Steven Garmon said, "Faith is what is required to uphold the things we believe are most probable."

How does faith do that?

Biblical faith is required to believe what God has said because we cannot without God's help. 

Now faith is confidence in what we hope for and assurance about what we do not see. This is what the ancients were commended for.
By faith we understand that the universe was formed at God’s command, so that what is seen was not made out of what was visible.
By faith Abel brought God a better offering than Cain did. By faith he was commended as righteous, when God spoke well of his offerings. And by faith Abel still speaks, even though he is dead.
By faith Enoch was taken from this life, so that he did not experience death: “He could not be found, because God had taken him away.”[a] For before he was taken, he was commended as one who pleased God.
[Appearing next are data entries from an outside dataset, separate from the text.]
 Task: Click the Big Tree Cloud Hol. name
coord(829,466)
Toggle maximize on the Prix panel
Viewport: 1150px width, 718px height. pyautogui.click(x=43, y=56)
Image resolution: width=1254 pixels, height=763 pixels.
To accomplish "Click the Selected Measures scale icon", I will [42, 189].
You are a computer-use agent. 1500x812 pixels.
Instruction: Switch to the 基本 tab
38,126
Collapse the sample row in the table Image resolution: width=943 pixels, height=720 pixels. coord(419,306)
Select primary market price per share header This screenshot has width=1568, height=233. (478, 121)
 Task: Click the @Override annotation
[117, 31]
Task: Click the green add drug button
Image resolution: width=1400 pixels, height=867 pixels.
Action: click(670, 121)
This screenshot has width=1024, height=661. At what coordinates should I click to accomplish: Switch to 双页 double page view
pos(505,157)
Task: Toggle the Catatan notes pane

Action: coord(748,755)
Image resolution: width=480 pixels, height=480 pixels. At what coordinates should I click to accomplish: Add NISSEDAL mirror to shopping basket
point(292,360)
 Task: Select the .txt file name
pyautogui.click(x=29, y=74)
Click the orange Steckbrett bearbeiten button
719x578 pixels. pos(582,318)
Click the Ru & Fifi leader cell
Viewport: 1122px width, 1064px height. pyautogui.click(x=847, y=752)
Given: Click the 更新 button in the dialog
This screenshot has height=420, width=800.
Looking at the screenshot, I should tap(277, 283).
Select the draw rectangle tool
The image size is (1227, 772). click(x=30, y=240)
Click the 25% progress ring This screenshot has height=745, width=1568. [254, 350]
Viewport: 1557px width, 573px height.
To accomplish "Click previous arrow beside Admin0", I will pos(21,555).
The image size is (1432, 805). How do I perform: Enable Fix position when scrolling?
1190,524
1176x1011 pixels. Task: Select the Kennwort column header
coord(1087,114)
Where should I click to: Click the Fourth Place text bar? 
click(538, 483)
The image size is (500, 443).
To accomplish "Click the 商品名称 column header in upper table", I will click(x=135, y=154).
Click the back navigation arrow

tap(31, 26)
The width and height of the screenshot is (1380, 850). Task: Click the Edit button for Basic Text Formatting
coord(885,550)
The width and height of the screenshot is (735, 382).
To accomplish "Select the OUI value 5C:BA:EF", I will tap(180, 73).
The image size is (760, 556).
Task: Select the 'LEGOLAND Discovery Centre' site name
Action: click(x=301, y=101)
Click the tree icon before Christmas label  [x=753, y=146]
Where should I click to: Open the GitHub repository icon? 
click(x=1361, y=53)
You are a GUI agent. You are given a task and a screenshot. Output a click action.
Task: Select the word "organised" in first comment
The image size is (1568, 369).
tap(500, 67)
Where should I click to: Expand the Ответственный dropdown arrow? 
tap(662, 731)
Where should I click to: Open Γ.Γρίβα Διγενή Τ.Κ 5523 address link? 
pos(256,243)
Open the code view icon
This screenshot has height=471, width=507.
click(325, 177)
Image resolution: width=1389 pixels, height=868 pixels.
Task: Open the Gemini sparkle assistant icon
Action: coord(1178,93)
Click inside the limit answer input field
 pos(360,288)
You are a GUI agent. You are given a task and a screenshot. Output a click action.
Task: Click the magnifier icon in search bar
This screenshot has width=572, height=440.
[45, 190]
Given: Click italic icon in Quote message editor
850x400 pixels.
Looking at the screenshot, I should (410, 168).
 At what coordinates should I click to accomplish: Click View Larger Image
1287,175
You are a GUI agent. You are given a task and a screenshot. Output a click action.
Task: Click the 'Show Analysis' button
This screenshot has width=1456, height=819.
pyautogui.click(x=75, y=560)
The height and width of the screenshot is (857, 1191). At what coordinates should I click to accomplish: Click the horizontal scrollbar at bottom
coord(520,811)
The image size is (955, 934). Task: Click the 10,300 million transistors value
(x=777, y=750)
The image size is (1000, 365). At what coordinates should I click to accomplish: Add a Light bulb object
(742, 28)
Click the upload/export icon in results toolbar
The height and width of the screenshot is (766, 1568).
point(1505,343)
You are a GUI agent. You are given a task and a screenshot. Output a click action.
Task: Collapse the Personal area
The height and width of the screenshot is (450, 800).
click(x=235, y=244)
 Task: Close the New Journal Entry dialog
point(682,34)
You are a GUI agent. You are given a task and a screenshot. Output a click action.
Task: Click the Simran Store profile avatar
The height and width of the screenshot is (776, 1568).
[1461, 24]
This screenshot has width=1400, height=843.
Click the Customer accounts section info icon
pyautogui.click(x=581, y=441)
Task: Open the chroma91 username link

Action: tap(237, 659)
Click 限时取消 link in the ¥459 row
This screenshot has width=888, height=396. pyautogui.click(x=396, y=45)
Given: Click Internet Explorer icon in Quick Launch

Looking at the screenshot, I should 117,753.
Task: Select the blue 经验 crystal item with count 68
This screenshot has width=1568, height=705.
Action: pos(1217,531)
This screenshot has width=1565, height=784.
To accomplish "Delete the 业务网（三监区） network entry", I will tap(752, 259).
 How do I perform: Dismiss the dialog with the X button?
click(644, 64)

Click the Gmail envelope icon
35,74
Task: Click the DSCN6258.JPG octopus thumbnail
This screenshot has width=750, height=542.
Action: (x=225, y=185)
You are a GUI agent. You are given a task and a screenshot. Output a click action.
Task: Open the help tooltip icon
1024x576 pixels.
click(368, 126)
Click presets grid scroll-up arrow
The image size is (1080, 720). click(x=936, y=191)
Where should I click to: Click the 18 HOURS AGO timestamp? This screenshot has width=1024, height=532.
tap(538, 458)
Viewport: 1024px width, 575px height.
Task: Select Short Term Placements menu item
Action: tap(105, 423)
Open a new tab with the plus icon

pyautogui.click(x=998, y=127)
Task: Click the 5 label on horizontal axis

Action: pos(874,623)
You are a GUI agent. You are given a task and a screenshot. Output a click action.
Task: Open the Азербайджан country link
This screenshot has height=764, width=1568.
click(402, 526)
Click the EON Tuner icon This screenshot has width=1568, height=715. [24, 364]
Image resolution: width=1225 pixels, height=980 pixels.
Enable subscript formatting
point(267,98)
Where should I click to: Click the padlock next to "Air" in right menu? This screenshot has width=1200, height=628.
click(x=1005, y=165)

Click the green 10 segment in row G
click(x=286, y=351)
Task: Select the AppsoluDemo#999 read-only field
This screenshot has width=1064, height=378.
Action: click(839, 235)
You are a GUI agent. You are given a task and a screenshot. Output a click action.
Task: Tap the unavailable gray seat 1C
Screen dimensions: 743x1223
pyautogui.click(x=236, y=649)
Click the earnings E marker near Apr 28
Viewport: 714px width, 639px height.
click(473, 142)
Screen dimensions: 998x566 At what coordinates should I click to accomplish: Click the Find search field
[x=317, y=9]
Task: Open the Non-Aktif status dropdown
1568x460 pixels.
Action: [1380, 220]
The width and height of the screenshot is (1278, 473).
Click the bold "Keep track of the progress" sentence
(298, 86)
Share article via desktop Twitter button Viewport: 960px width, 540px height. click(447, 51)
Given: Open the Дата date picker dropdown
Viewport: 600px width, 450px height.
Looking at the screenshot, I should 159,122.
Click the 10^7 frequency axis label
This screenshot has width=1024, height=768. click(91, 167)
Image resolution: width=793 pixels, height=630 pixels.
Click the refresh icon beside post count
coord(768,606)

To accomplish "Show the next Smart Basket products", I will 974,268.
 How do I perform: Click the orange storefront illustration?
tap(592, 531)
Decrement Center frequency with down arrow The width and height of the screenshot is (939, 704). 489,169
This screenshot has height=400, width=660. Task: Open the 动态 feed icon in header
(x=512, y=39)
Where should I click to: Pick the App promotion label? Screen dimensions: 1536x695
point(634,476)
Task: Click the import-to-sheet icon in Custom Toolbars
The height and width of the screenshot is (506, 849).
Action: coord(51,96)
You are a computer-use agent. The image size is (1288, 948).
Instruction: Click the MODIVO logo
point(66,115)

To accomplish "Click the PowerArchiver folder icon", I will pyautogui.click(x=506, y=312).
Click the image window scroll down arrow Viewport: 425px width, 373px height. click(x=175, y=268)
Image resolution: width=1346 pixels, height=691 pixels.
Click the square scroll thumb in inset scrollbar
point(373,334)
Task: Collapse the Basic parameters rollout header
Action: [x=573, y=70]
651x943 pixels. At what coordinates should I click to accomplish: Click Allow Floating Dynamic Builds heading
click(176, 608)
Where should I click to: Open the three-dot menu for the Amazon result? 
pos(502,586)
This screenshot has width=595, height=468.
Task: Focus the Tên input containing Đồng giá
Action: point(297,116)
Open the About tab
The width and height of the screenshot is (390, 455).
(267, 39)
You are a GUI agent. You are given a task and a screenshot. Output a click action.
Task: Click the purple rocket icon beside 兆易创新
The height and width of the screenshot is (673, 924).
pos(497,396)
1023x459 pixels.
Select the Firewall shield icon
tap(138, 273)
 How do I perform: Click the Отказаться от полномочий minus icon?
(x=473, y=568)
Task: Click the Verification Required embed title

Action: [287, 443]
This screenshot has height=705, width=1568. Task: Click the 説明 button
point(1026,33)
And without faith it is impossible to please God, because anyone who comes to him must believe that he exists and that he rewards those who earnestly seek him. - Hebrews 11:1-6

Picture flipping a quarter. The odds are about equal that you'll get a heads or a tails. Where is faith? What does it do here? How does having it change the odds?

Faith isn't about flipping a quarter. With regards to salvation, faith makes salvation assured. 

Picture a lottery where you have a one in 80 million chance of winning. Where is faith? What does it do here? How does having it change the odds?

Salvation is not about winning a lottery. Everyone is going to hell as default. Saving faith is what changes you from being hellbound sinners into children of God. 

Those who live according to the flesh have their minds set on what the flesh desires; but those who live in accordance with the Spirit have their minds set on what the Spirit desires. The mind governed by the flesh is death, but the mind governed by the Spirit is life and peace. The mind governed by the flesh is hostile to God; it does not submit to God’s law, nor can it do so. Those who are in the realm of the flesh cannot please God. - Romans 8:5-8

Picture a sports contest, say a boxing match. Gamblers place their bets on who will win based on the odds. Where is faith? What does it do here? How does having it change the odds?

 The lot is cast into the lap, but its every decision is from the LORD. - Proverb 16:33

Ahhhh, morning has broken! Whew, that was a lucky guess, right? ;-)

Has nothing to do with luck. It's all about God's mercy.

Debunking Christianity: I Could Conceivably Be Wrong. So?